Opinion
02-06-2024
Twyla Carter, The Legal Aid Society, New York (Ashley A, Baxter of counsel), for appellant. Alvin L. Bragg, Jr., District Attorney, New York (Rachel Bond of counsel), for respondent.
Twyla Carter, The Legal Aid Society, New York (Ashley A, Baxter of counsel), for appellant.
Alvin L. Bragg, Jr., District Attorney, New York (Rachel Bond of counsel), for respondent.
Singh, J.P., Moulton, Gesmer, Mendez, Rodriguez, JJ.
Order, Supreme Court, New York County (Ruth Pickholz, J.), entered on or about September 19, 2019, which adjudicated defendant a level three sexually violent offender pursuant to the Sex Offender Registration Act (Correction Law art 6-C), unanimously affirmed, without costs.

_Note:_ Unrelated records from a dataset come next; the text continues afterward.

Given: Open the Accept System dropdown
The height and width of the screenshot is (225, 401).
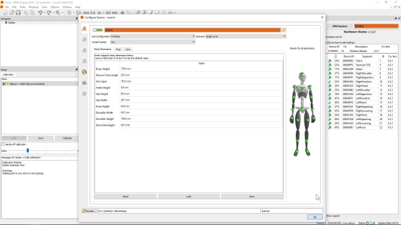Looking at the screenshot, I should click(153, 42).
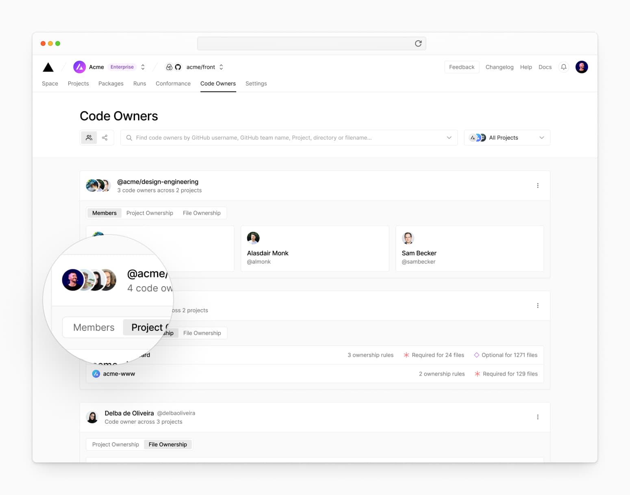Open the Changelog link
630x495 pixels.
click(499, 67)

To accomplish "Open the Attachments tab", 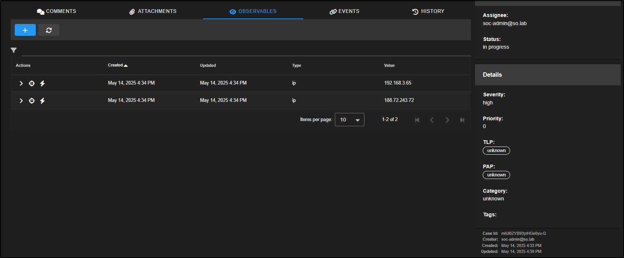I will [x=153, y=11].
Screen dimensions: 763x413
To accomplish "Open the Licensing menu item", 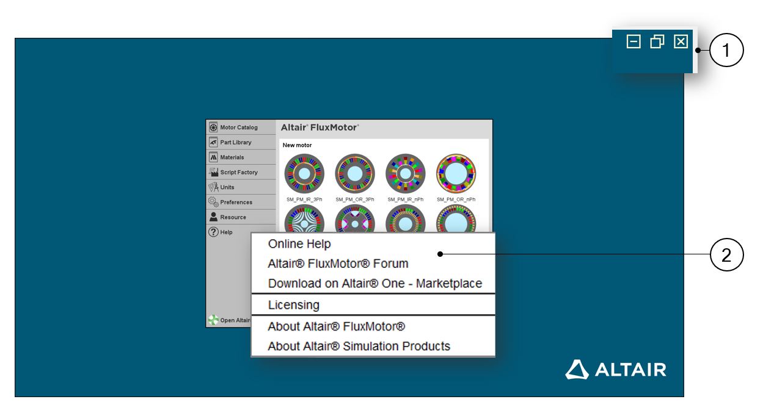I will [294, 305].
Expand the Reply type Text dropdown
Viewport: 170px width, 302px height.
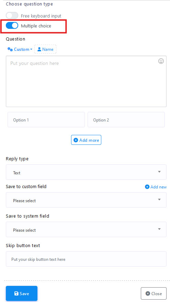click(x=86, y=172)
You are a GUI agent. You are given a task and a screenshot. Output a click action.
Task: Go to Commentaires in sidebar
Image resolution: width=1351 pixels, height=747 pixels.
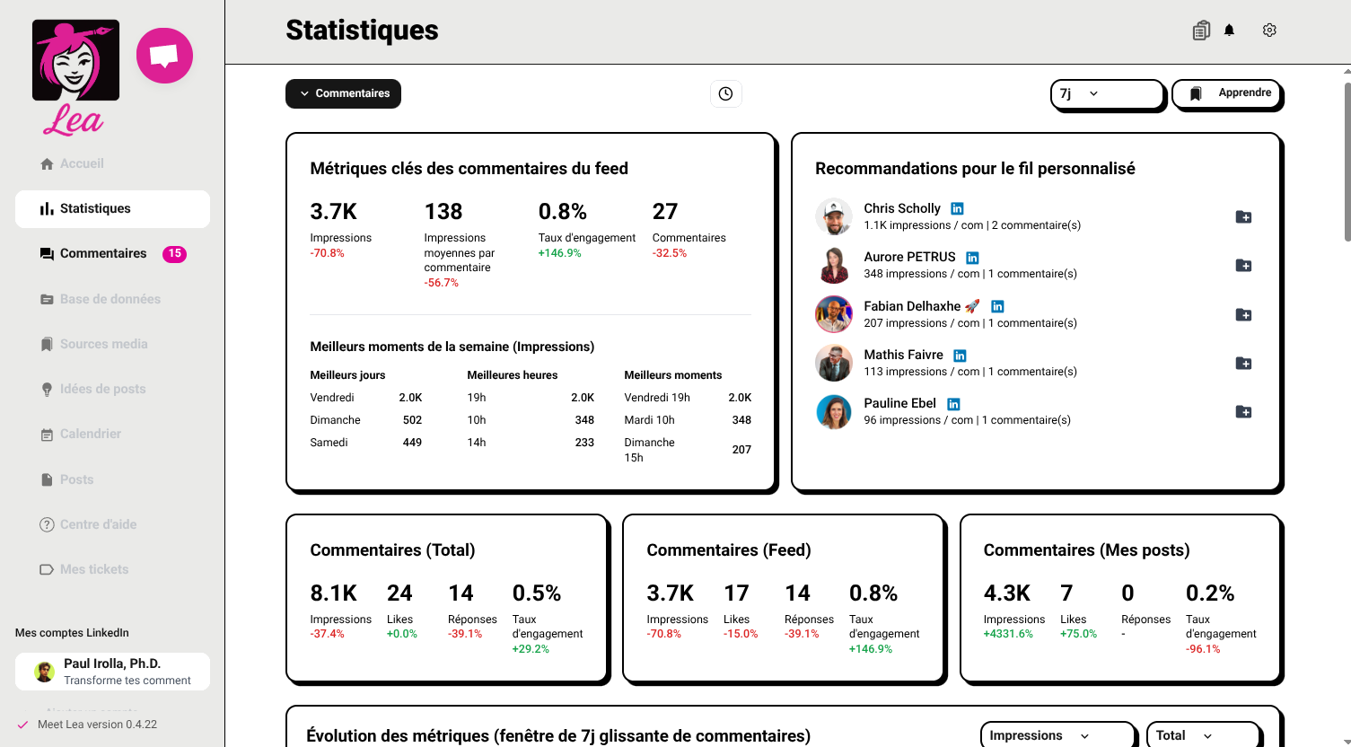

[1] The court providently exercised its discretion in declining a downward departure (see generally People v. Gillotti, 23 N.Y.3d 841, 861, 994 N.Y.S.2d 1, 18 N.E.3d 701 [2014]). Defendant’s lack of a disciplinary record, completion of sex offender and substance abuse treatment programs, participation in vocational training, family support, and expressed remorse have been adequately taken into account by the risk assessment instrument (see People v. Williams, 216 A.D.3d 438, 439, 189 N.Y.S.3d 107 [1st Dept. 2023], lv denied 40 N.Y.3d 904, 2023 WL 6153400 [2023]; People v. Lopez, 215 A.D.3d 575, 187 N.Y.S.3d 614 [1st Dept. 2023], lv denied 40 N.Y.3d 904, 2023 WL 6152889 [2023]; People v. Wright, 208 A.D.3d 1112, 175 N.Y.S.3d 57 [1st Dept. 2022], lv denied 39 N.Y.3d 907, 2023 WL 1827744 [2023]). Furthermore, defendant failed to establish that his response to sex offender treatment was so exceptional as to warrant a downward departure (see People v. Alcantara, 154 A.D.3d 532, 61 N.Y.S.3d 883 [1st Dept. 2017], lv denied 30 N.Y.3d 908, 2018 WL 326534 [2018]), or how his vocational training or family support reduced his particular likelihood of reoffense or danger to the community (Wright, 208 A.D.3d at 1112, 175 N.Y.S.3d 57; People v. Roman, 198 A.D.3d 425, 426, 152 N.Y.S.3d 296 [1st Dept. 2021]).
[2] The impact that defendant’s risk level three adjudication had on his housing opportunities does not qualify as a mitigating circumstance, as it has no bearing on his risk of reoffense or the threat he poses to public safety (see People v. McFarland, 120 A.D.3d 1121, 1122, 992 N.Y.S.2d 414 [1st Dept. 2014], lv denied 24 N.Y.3d 1053, 999 N.Y.S.2d 360, 24 N.E.3d 597 [2014]). Defendant’s contention that a risk level two determination is more appropriate because the additional restrictions under a level three designation do not increase public safety and his conduct was not as serious as that generally warranting a level three designation ignores his criminal history. Such criminal history includes prior convictions of attempted sexual abuse in the first degree and forcible touching, both committed against female strangers, and the former of which culminated in a risk level two sexually violent offender adjudication and provided the basis for an automatic override in this ease (see People v. Corian, 77 A.D.3d 590, 590, 909 N.Y.S.2d 360 [1st Dept. 2010], lv denied 16 N.Y.3d 705, 2011 WL 536606 [2011]; People v. Judd, 29 A.D.3d 431, 814 N.Y.S.2d 165 [1st Dept. 2006], lv denied 7 N.Y.3d 709, 822 N.Y.S.2d 483, 855 N.E.2d 799 [2006]).